DistillNote: LLM-based clinical note summaries improve heart failure diagnosis
- URL: http://arxiv.org/abs/2506.16777v1
- Date: Fri, 20 Jun 2025 06:45:40 GMT
- Title: DistillNote: LLM-based clinical note summaries improve heart failure diagnosis
- Authors: Heloisa Oss Boll, Antonio Oss Boll, Leticia Puttlitz Boll, Ameen Abu Hanna, Iacer Calixto,
- Abstract summary: We generate over 64,000 admission note summaries through three techniques.<n>One-step summaries are favoured by clinicians according to relevance and clinical actionability.<n>Distilled summaries achieve 79% text compression and up to 18.2% improvement in AUPRC compared to an LLM trained on the full notes.
- Score: 1.9074059825851202
- License: http://creativecommons.org/licenses/by/4.0/
- Abstract: Large language models (LLMs) offer unprecedented opportunities to generate concise summaries of patient information and alleviate the burden of clinical documentation that overwhelms healthcare providers.
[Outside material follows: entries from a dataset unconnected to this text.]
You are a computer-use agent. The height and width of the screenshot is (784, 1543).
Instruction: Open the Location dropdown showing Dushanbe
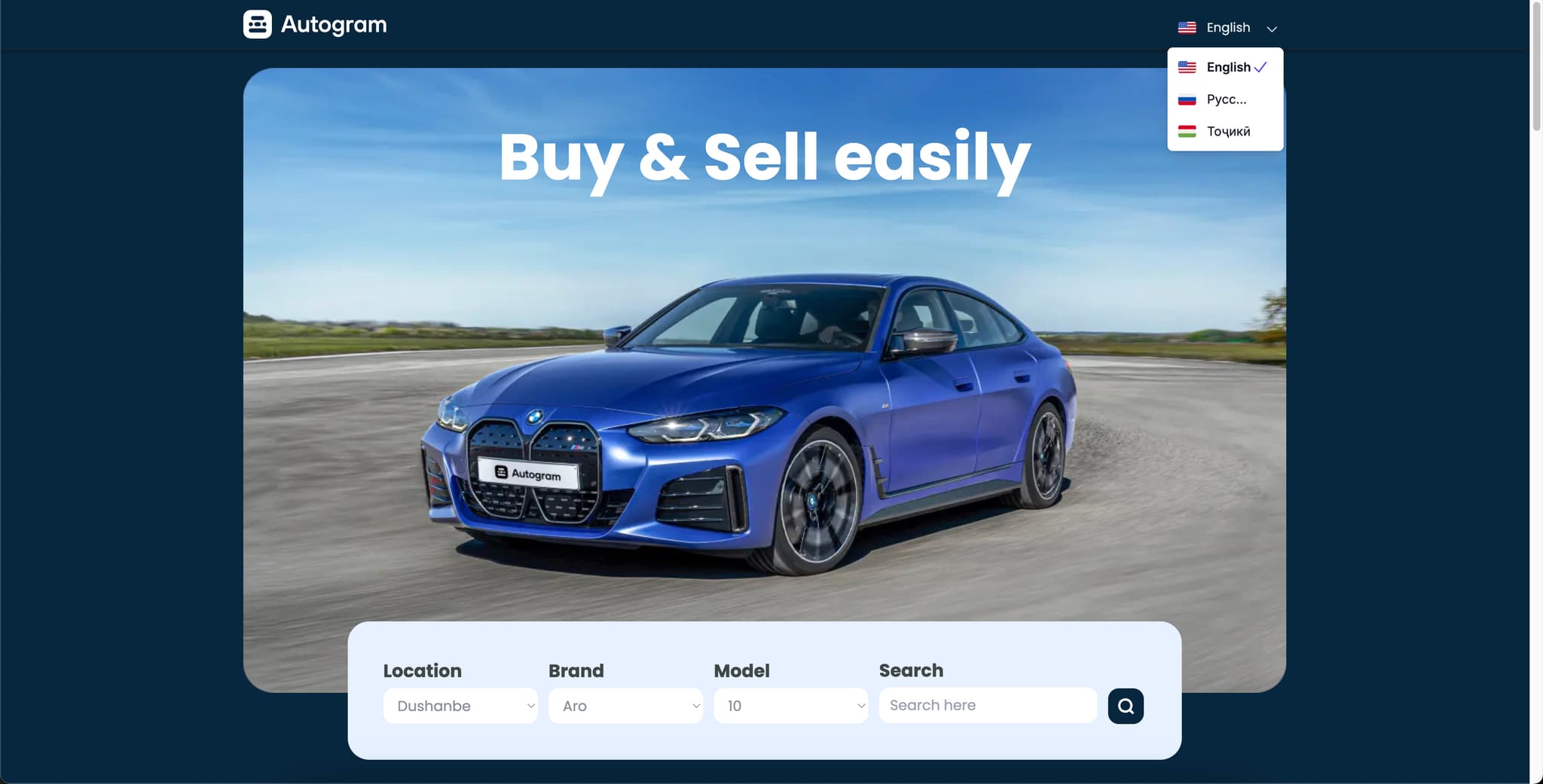460,706
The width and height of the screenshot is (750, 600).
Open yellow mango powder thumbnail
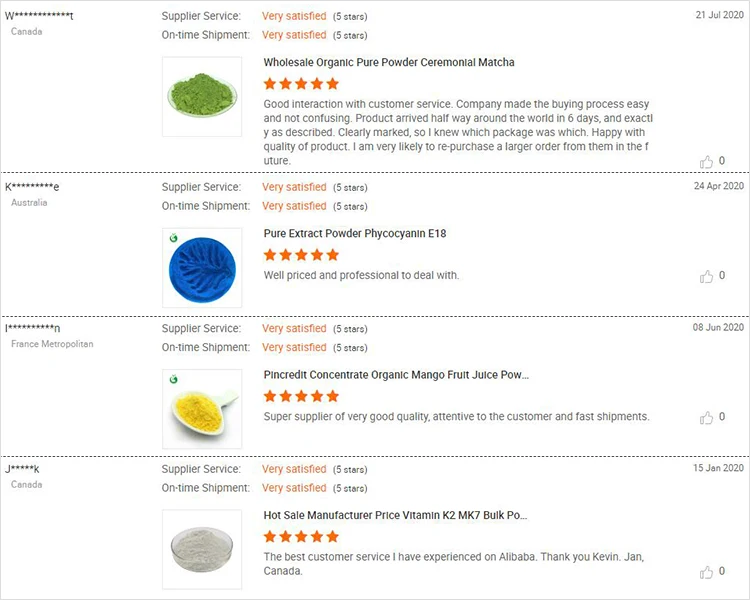point(202,408)
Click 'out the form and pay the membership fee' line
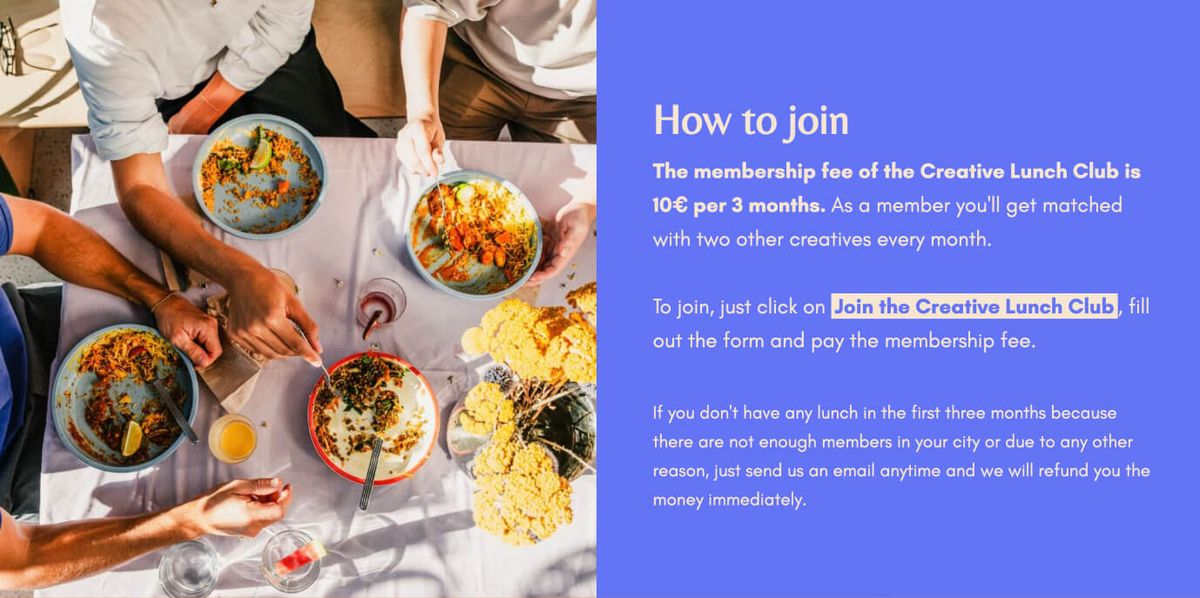Viewport: 1200px width, 598px height. click(x=845, y=340)
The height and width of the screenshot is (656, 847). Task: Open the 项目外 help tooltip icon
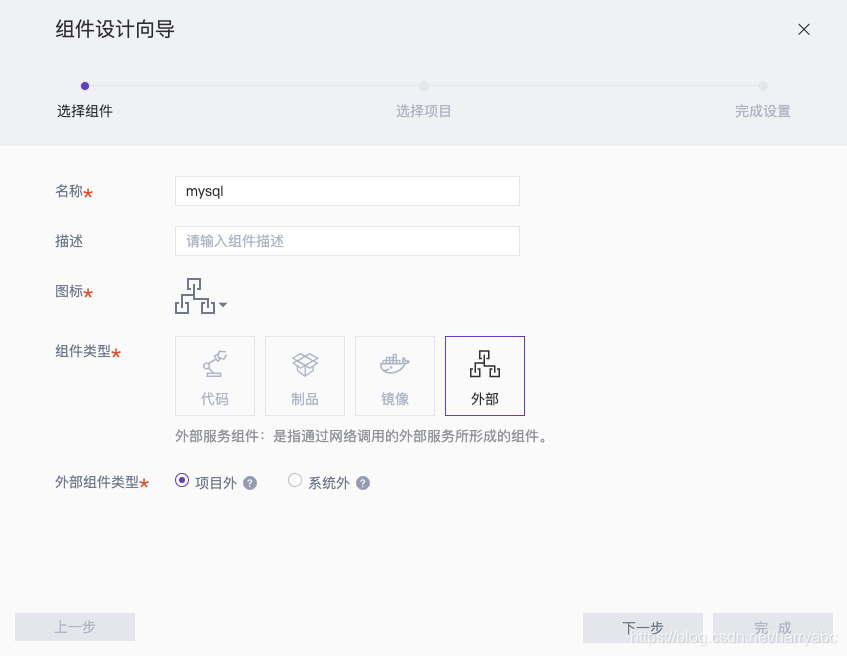tap(249, 482)
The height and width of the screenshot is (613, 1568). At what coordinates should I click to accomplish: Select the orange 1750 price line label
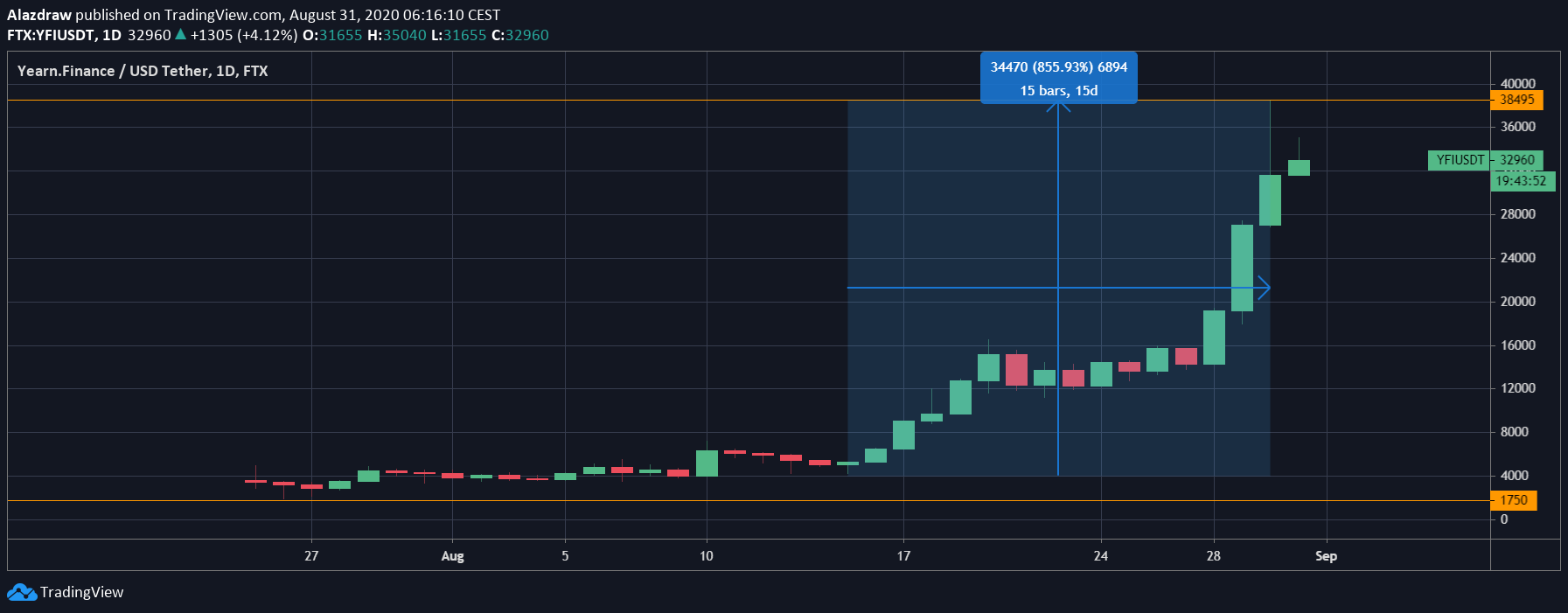(1513, 500)
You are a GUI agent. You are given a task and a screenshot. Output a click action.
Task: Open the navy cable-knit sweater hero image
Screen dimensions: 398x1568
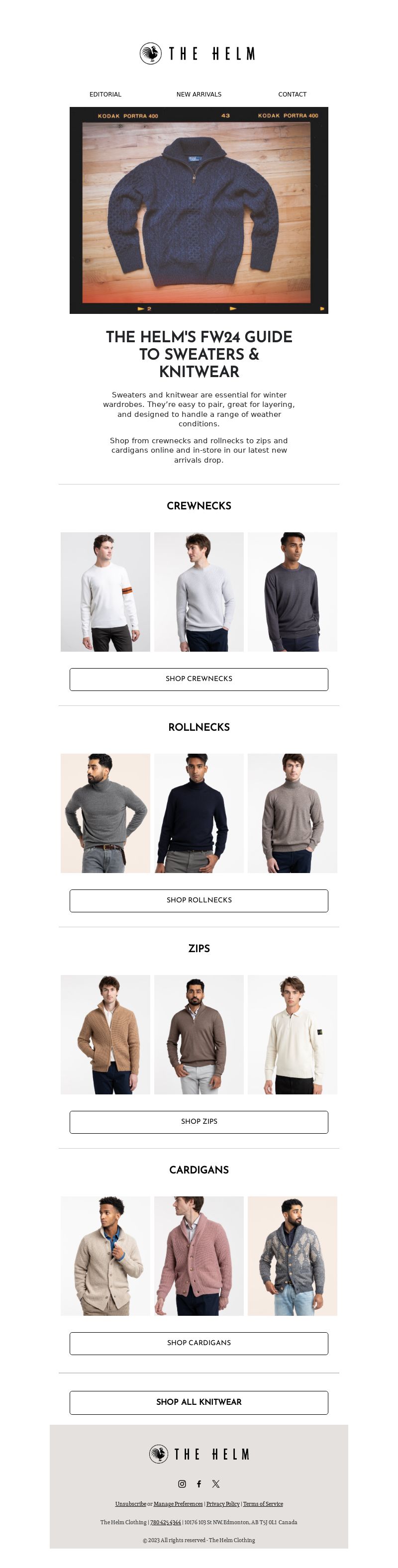199,210
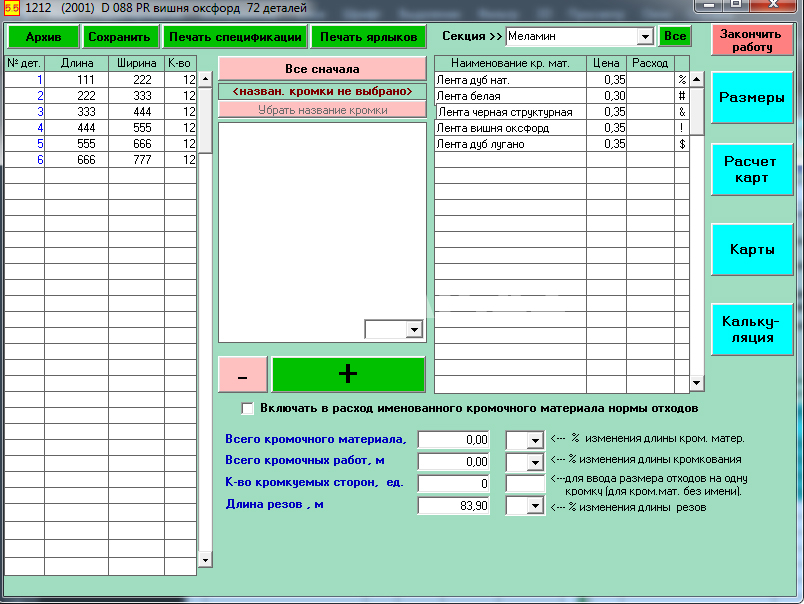Click the & symbol for Лента черная структурная

(x=682, y=112)
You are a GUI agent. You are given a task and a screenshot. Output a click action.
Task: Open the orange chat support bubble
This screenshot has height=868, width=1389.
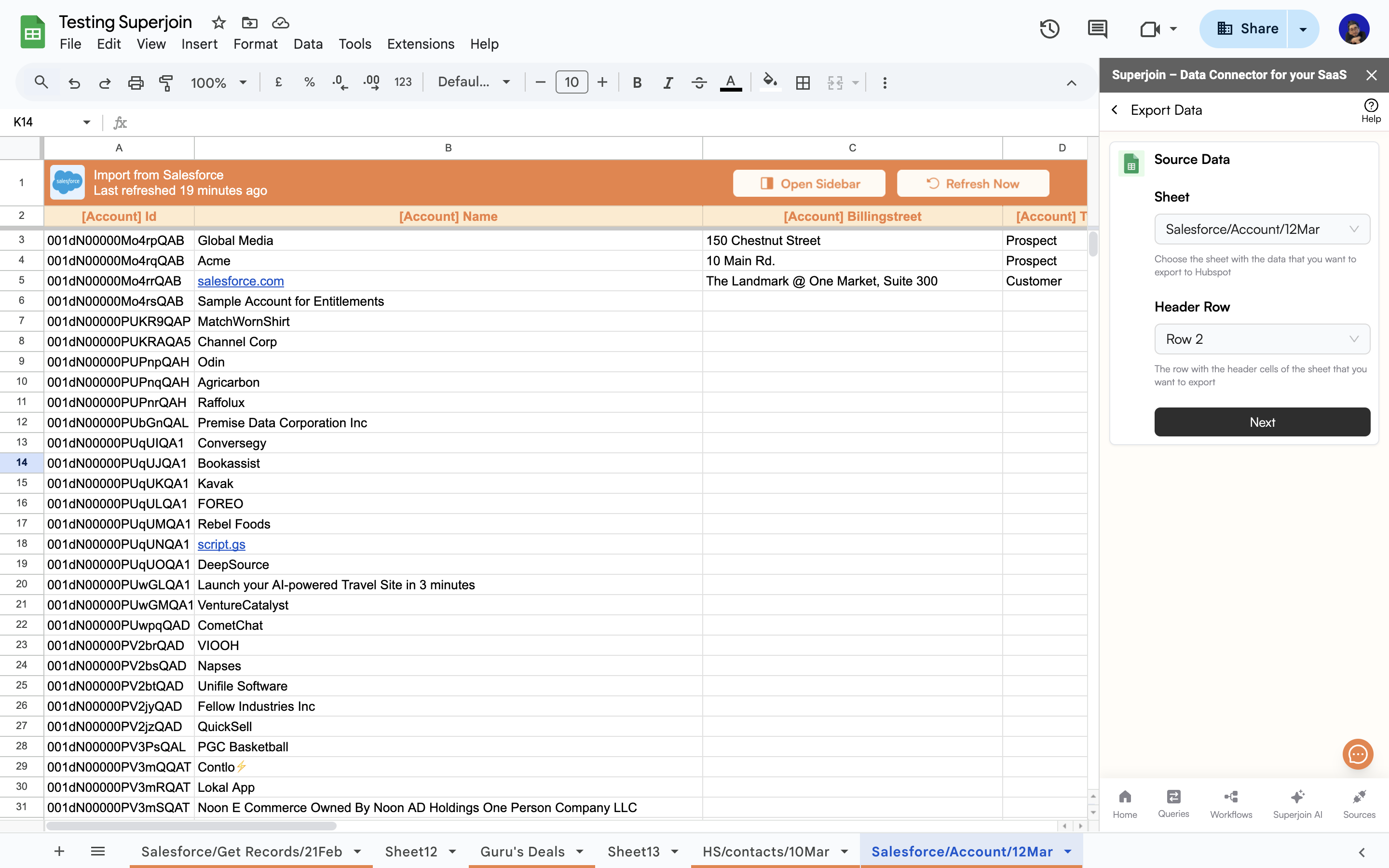(x=1358, y=754)
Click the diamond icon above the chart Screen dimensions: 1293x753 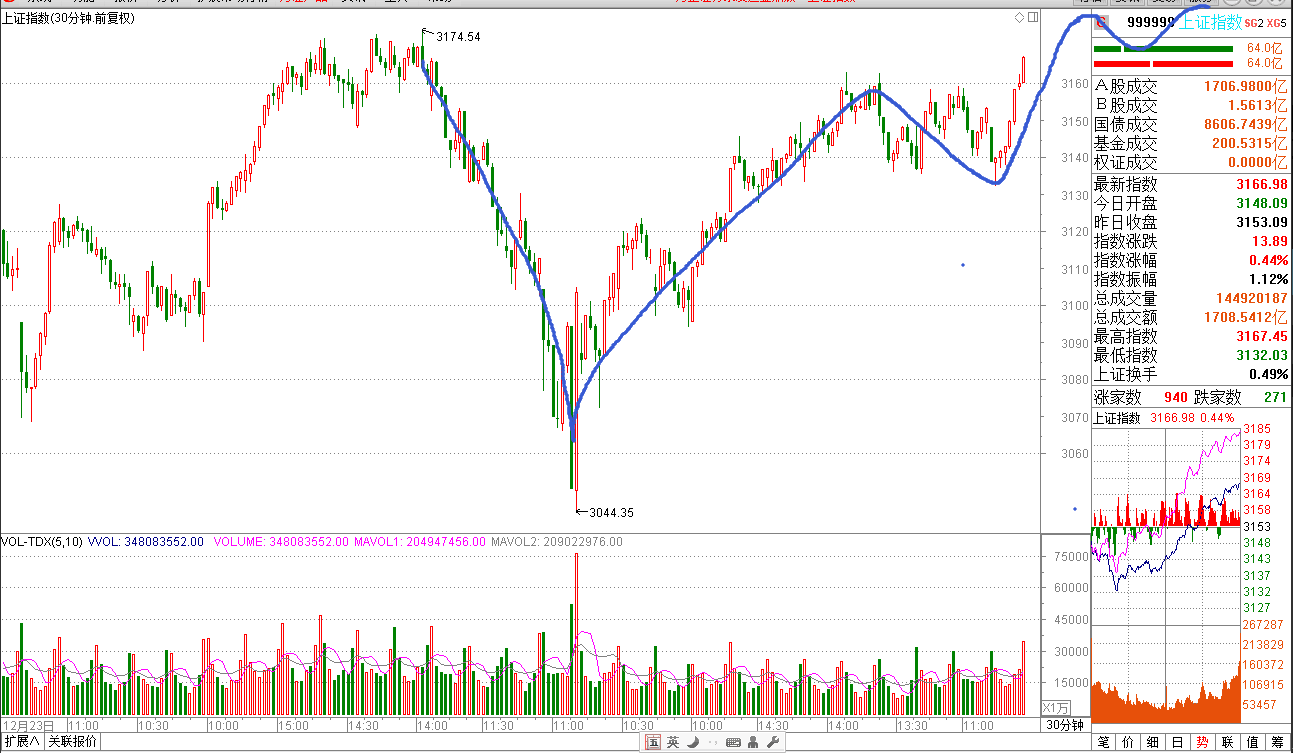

We present Distillnote, a framework for LLM-based clinical note summarization, and generate over 64,000 admission note summaries through three techniques: (1) One-step, direct summarization, and a divide-and-conquer approach involving (2) Structured summarization focused on independent clinical insights, and (3) Distilled summarization that further condenses the Structured summaries. We test how useful are the summaries by using them to predict heart failure compared to a model trained on the original notes. Distilled summaries achieve 79% text compression and up to 18.2% improvement in AUPRC compared to an LLM trained on the full notes. We also evaluate the quality of the generated summaries in an LLM-as-judge evaluation as well as through blinded pairwise comparisons with clinicians. Evaluations indicate that one-step summaries are favoured by clinicians according to relevance and clinical actionability, while distilled summaries offer optimal efficiency (avg. 6.9x compression-to-performance ratio) and significantly reduce hallucinations. We release our summaries on PhysioNet to encourage future research.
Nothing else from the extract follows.